PAGE TEXT:
"""

1 Performance and Profiling
John McCardle edited this page 2025-11-29 23:30:31 +00:00

Performance and Profiling

Performance monitoring and optimization infrastructure for McRogueFace. Press F3 in-game to see real-time metrics, or use the benchmark API to capture detailed timing data to disk.

Quick Reference

Related Issues:

  • #104 - Basic Profiling/Metrics (Closed - Implemented)
  • #148 - Dirty Flag RenderTexture Caching (Closed - Implemented)
  • #123 - Chunk-based Grid Rendering (Closed - Implemented)
  • #115 - SpatialHash Implementation (Open - Tier 1)
  • #113 - Batch Operations for Grid (Open - Tier 1)
  • #117 - Memory Pool for Entities (Open - Tier 1)

Key Files:

  • src/Profiler.h - ScopedTimer RAII helper
  • src/ProfilerOverlay.cpp - F3 overlay visualization
  • src/GameEngine.h - ProfilingMetrics struct

Benchmark API

The benchmark API captures detailed per-frame timing data to JSON files. C++ handles all timing responsibility; Python processes results afterward.

"""

[Raw records]
"""

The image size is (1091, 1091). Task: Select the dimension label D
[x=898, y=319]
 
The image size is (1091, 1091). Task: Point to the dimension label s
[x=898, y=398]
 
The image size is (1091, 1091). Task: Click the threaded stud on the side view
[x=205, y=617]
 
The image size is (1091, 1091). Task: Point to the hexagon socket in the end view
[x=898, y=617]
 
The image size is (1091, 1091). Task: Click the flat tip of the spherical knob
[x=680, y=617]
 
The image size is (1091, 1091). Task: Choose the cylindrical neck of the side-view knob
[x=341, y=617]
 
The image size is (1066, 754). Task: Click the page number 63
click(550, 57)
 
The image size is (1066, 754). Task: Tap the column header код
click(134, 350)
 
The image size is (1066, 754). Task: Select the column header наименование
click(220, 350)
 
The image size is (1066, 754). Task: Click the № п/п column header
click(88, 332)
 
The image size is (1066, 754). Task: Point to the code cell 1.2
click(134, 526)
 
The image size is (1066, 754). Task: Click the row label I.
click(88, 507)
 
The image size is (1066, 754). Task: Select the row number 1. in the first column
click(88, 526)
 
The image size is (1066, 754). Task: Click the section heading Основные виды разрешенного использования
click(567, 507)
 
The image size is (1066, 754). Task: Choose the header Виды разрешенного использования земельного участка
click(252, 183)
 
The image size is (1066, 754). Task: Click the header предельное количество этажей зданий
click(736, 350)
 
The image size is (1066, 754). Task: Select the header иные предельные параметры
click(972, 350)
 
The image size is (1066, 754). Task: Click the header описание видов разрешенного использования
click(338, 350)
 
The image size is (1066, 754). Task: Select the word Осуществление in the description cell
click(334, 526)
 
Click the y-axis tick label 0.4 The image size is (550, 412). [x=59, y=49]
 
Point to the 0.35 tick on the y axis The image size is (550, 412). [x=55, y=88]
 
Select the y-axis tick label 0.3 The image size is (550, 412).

"""

Continue the McRogueFace performance and profiling page from where it stops.

Basic Usage

import mcrfpy

# Start capturing benchmark data
mcrfpy.start_benchmark()

# ... run your test scenario ...

# Stop and get the output filename
filename = mcrfpy.end_benchmark()
print(f"Benchmark saved to: {filename}")
# e.g., "benchmark_12345_20250528_143022.json"

Adding Log Messages

Mark specific events within the benchmark:

mcrfpy.start_benchmark()

# Your code...
mcrfpy.log_benchmark("Player spawned")

# More code...
mcrfpy.log_benchmark("Combat started")

filename = mcrfpy.end_benchmark()

Log messages appear in the logs array of each frame in the output JSON.

Output Format

The JSON file contains per-frame data:

{
  "frames": [
    {
      "frame_number": 1,
      "frame_time_ms": 12.5,
      "grid_render_time_ms": 8.2,
      "entity_render_time_ms": 2.1,
      "python_time_ms": 1.8,
      "logs": ["Player spawned"]
    },
    ...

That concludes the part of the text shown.